The next examinee managed to figure out that it was actually made of a special type of glass, not ice. She bombarded it with stone bullets, curving some of them to hit the target from the back.

Eventually, one of the bullets hit a tensile stress line, and the whole target shattered into sand. Kalender was impressed that they’d basically created an oversized Rupert’s Drop in the shape of a target dummy: practically impervious from the front, but apt to shatter if hit from behind.

The examinees were all impressive to Jyn’s eyes. She may have been a Knight with a bit of magic, but her expertise lay in using MP in a close fight. At distance, she had little in the way of bombardment or sniping, and things like curving bullets—she didn’t even know that was possible!

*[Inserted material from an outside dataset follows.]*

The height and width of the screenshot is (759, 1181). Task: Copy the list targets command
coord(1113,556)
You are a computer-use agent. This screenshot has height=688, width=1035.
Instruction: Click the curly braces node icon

Then, it was Kalender’s turn. He was faced with…absolutely nothing. The arena staff definitely carted something into the field, but it wasn’t there.

Could be some sort of invisibility. He still vaguely remembered a bunch of movies with people dealing with invisible enemies, so he took a page from one of them.

He grasped a fistful of the arena’s sand.

{Shoot this pocket sand!} (19.9/20 MP)

The grains sprinkled over the target, outlining it clearly for him. What he didn’t expect was the target moving to ram straight into him.

He rolled out of the way. The target wasn’t making any contact with the ground at all, or else it would’ve been obvious. It was also roughly spherical, as far as he could tell from the sand.

At the same time as he magicked more pocket sand, he pointed at it with a finger gun. {Prepare fifteen bullets of flame!} (19.15/20 MP)

Sand rained on the target. He fired as soon as he saw it, all fifteen flame bullets in succession, heating up the target until it gave off a faint red glow for all and him to see. It was a perfect sphere.

It zoomed towards him.

He pulled out his gun.

(19/20 MP)

The shattered sphere laid on the ground.

For most here, it was their first time seeing an airgun. The pop it made wasn’t scary, but it was surprising. Magic usually made whoosh sounds, and the only explosions, of any sort, only ever happened on the receiving end of the magic.

That wasn’t really all that special for the veterans here, but…

“Wait,” Aunt Cage said. “How much MP did you use?”

Kalender’s eyebrows perked up, but, “Almost 1,” he said.

One?… One?! The veterans here couldn’t believe it. Most of them would’ve used area effect or detection spells, and those usually cost upwards of 5 MP. Another option was to indiscriminately shoot bullet spells all over the place, but there was an audience watching with no magic barrier in place.

…They would complain about the Company not being able to afford a magic barrier, but out in the jungle, there wouldn’t be such a thing, either.

This man had instantly grasped the true weakness of invisible enemies—sand—and he squeezed out every drop of economy he could from it, taking out the enemy in a single, comical shot, just one little pop.

Without him knowing, Kalender’s reputation shot straight up among the local serial-killer mages.

The moral of the story was thus clear: movies have good ideas, sometimes.

“W-who have I befriended…” a Princess Knight mused from her seat. The cat’s kindness hides its claws, indeed.

This was just the first stage of many tests, of course, and there was no telling whether Kalender would perform well on all of them.

In a tucked-away corner of the arena, a certain Hunter Zee frowned. She’d failed this time, but not again.